When put side-by-side, you can’t really tell them apart. Hot summer day, lots of people, young couples holding hands as they walk in front of a mixture of Soviet and pre-revolutionary buildings that managed to survive to this day. Same Slavic faces, same mannerisms, even the language they speak sounds the same unless you listen really closely. Is this Kiev or Moscow? Are these people defiantly and bravely refusing to yield to the terror unleashed on them by an unjustified war? Or are they apolitical accomplices to the war crimes their country is committing, blissfully escaping their true wartime reality to avoid facing themselves in the mirror?
It’s frustrating to see people online post videos of Ukrainians living their lives and ask questions like “this country is at war?” and “is this what we’re sending billions of dollars to them for?” No, of course you’re not sending your taxpayer money so that the center of Kiev can have events on the weekend. Unless you’re willfully blind, you should be able to see many more videos of a very different, horrifying kind coming out of the frontlines every day. The lives normal people lead far behind those front lines do not erase the nightmare being lived out by their neighbors, colleagues, and relatives serving in the military.
It gets frustrating having this turned around when the topic switches from Ukraine to Russia. Now the same people that shared videos of a street life in Kiev as an example of how people should live during wartimes share essentially the same video from Moscow and say that identical behavior is a sickening demonstration of what’s wrong with Russia, why it’s rotten to the core. The Russians are LARPing peacetime, indulging in escapism, failing to acknowledge that their country is at war.

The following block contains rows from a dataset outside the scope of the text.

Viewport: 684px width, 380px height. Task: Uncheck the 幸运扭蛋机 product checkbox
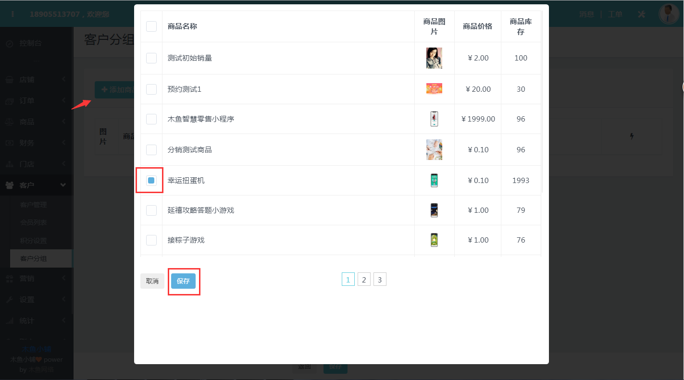click(x=151, y=181)
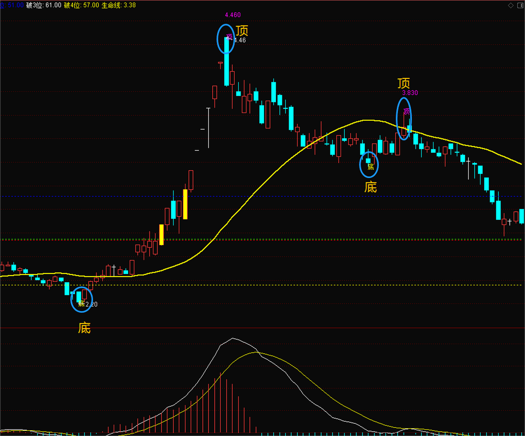
Task: Select the large orange 顶 label above 3.830
Action: [x=404, y=83]
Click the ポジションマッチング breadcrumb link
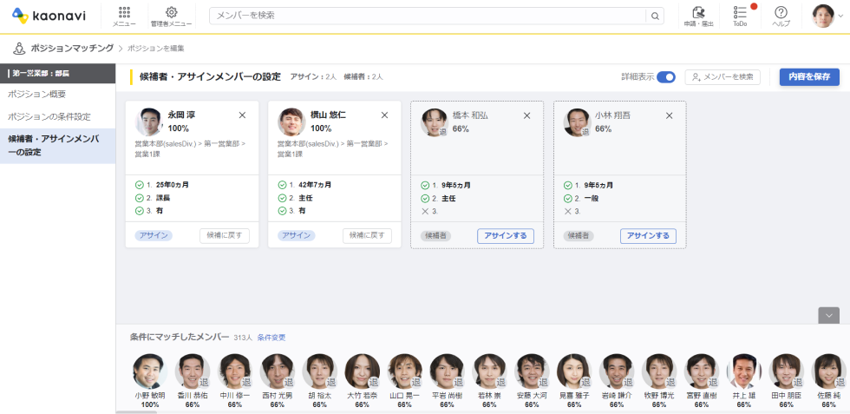 [71, 48]
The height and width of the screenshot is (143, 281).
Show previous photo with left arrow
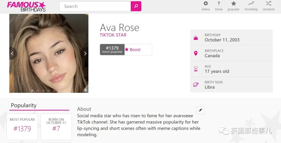pyautogui.click(x=12, y=53)
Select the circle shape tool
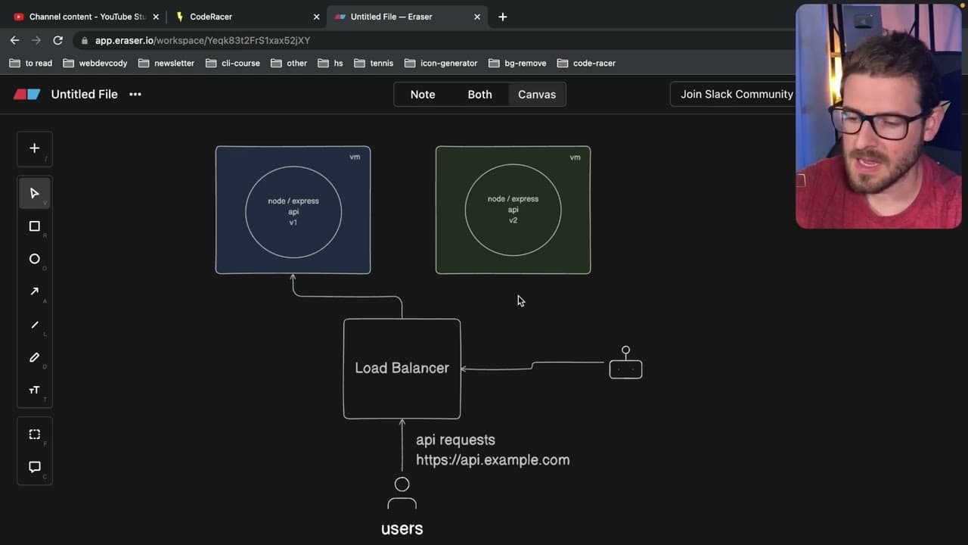Viewport: 968px width, 545px height. [34, 259]
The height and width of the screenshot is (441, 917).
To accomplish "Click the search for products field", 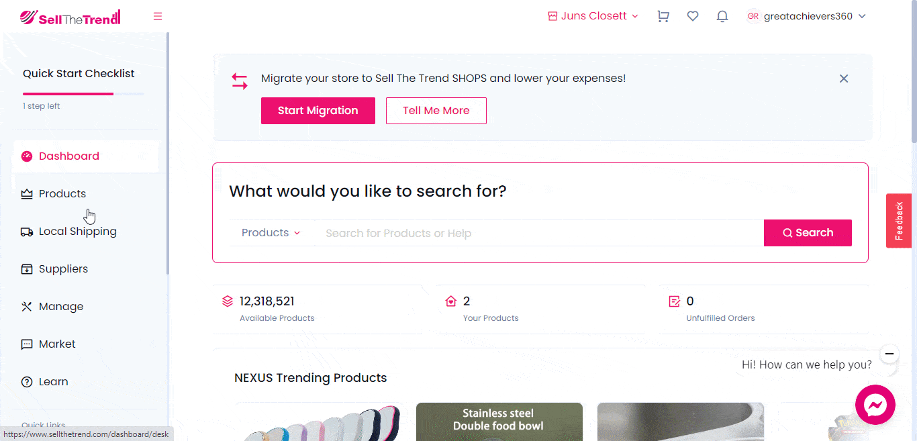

In both criticisms laid out, a fundamental mistake is made; a false belief that, when faced with trauma and tragedy, human beings break and never recover. The alternative behavior pattern that underlies both cases is something like cowering in fear, hiding in basements, being depressed 24/7, thinking about nothing other than the war, constant self-flagellation, doom and gloom. It is a misreading of how people actually work.
I am not a historian, I’m not going to pretend to be one, but I don’t have to in order to bring up the numerous historical examples of societies at war living out relatively normal lives “back home.” Did Germans and Brits still not go to beerhalls and pubs during WW2? Did Russians and Americans still not go see a movie at the theater? War does not put life on pause, nothing does. People get married during wartime and famine. My own wedding was during the first three months of Covid. Life doesn’t stop just because tragedy happens. If it did, no one who ever lost a loved one sooner than expected would be able to move on with their lives. People get remarried, people find joy in hobbies, people survive and thrive in spite of the circumstances.
Those cases where someone is not able to live past a traumatic event end up being tragic outliers that prove the rule. In a similar vein, the trauma of the war’s beginning or living through rocket attacks or the siege of Mariupol end up being dark moments for a society, but society does not pause itself entirely to endlessly mull over a nightmare it wants to move past. As a matter of fact, escaping the dreary and scary nature of living through a war seems to provoke people to even more partying than normal. I am also not a psychologist, but I can certainly imagine that mental cause and effect.
Summer is a special time of the year. I certainly feel like every weekend is packed with events. Friends want to go there, family wants to get together here. The weather’s nice, it almost forces you to go out and do something. I am not going to judge young people who want to date and party for doing so. I am not going to judge parents taking their kids for a walk. I am not going to judge folks going out to eat at restaurants. As I try to imagine myself in the shoes of Ukrainians and Russians in Russia today, I am having a hard time judging them for celebrating their baby’s first birthday. That baby was born during war, its whole life so far has been lived through war, and the war doesn’t take away from the joy those parent and grandparents feel when they see the kid walk for the first time.
To judge either group for indulging in life’s most basic pleasures is to assume a reasonable alternative behavior, and, as I stated earlier, I am having a hard time imagining any normal human being, regardless of circumstance, wallow in fear, anger, paranoia, or any other negative emotion. Perhaps those who are surprised to see normal nightlife in Kiev watched too many Hollywood movie depictions of war, where a gray filter covers the screen and no one smiles and there’s nothing but death an destruction. That may be the experience in Bakhmut, but I would never expect it to be the case hundreds of miles away in either direction.
I am going to apply the same standard to all cases. If I don’t judge Ukrainians for living their lives in wartime, I won’t judge Russians for doing the same. I recommend you do the same. It should be simple, but apparently the itch to hold hypocritical double standards is too strong to avoid scratching for some people.